-- Information follows --

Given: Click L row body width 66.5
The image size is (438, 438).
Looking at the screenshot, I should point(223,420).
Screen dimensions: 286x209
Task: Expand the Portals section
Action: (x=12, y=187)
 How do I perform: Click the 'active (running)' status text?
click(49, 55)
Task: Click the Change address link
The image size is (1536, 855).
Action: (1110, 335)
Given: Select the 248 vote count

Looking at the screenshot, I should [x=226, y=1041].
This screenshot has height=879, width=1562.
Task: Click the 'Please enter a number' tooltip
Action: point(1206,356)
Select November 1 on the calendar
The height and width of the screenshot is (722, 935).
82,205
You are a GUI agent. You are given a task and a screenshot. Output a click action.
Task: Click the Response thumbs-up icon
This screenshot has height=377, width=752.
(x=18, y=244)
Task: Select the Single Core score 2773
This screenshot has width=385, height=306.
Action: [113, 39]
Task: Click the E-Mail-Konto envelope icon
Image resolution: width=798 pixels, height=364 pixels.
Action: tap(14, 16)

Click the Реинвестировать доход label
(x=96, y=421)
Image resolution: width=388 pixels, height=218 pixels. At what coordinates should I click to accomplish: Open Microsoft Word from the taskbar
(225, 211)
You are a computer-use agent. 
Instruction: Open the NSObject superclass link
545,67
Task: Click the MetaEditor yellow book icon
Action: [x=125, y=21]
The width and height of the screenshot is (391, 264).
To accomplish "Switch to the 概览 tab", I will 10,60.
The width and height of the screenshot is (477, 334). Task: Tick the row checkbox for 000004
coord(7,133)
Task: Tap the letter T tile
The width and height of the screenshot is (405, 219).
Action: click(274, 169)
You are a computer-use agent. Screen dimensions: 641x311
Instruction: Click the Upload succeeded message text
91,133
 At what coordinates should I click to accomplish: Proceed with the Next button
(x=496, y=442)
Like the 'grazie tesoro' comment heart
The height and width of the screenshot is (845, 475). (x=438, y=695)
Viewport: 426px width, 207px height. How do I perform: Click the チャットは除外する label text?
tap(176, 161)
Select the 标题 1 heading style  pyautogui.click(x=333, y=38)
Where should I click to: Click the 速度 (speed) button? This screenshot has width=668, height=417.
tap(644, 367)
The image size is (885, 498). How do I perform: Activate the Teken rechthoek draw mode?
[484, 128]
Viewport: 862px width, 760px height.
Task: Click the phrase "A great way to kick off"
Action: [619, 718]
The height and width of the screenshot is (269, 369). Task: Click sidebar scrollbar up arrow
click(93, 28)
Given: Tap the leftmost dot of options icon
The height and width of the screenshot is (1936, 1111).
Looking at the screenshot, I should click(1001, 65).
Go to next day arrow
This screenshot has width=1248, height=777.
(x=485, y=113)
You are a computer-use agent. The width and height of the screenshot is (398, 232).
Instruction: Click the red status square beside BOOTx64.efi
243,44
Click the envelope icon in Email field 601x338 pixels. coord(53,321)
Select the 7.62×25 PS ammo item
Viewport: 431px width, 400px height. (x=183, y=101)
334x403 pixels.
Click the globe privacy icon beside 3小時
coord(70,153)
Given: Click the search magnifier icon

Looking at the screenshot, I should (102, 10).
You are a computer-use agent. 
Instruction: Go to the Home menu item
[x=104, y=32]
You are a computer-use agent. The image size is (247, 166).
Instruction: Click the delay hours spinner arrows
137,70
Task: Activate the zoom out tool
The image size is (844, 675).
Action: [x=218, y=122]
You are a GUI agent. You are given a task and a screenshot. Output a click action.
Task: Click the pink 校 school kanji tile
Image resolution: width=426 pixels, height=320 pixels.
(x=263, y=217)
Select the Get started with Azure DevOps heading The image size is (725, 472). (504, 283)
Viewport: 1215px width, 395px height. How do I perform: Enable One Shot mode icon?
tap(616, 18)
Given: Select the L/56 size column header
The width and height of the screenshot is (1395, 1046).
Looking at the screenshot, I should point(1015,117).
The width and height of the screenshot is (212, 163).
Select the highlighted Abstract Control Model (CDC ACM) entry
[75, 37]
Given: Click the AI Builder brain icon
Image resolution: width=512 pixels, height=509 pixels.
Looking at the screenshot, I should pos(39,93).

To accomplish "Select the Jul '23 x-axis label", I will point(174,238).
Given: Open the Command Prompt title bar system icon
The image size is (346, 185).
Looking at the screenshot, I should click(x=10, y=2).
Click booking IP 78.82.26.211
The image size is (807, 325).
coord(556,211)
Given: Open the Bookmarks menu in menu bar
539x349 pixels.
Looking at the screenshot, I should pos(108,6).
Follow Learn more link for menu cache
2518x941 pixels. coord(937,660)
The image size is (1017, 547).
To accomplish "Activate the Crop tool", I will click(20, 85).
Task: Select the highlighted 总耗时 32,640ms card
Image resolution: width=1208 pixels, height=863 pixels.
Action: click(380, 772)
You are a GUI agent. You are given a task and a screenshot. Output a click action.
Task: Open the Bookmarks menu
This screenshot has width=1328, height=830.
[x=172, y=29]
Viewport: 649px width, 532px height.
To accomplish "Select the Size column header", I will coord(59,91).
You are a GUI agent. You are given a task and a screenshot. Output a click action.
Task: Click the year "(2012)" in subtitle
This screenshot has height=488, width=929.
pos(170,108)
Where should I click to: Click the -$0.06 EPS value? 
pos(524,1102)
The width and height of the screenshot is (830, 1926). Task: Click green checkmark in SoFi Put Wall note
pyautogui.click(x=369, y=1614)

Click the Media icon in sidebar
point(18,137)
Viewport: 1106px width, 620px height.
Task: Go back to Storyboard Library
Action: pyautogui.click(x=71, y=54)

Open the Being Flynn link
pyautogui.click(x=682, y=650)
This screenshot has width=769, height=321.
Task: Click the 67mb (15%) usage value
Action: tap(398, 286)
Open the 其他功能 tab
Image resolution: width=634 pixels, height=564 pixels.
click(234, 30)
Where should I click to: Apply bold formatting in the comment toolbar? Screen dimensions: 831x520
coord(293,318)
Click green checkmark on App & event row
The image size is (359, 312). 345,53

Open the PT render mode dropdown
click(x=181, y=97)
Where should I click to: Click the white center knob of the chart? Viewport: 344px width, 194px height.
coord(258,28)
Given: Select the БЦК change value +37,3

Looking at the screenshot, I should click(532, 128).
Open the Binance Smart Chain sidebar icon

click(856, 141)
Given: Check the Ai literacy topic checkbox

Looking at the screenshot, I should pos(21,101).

-- Information concluded --

**What the exercise asks**
This task calls for each line of the material that contains "header".

**Response area**
Given: Select the L/56 size column header
To accomplish "Select the Size column header", I will coord(59,91).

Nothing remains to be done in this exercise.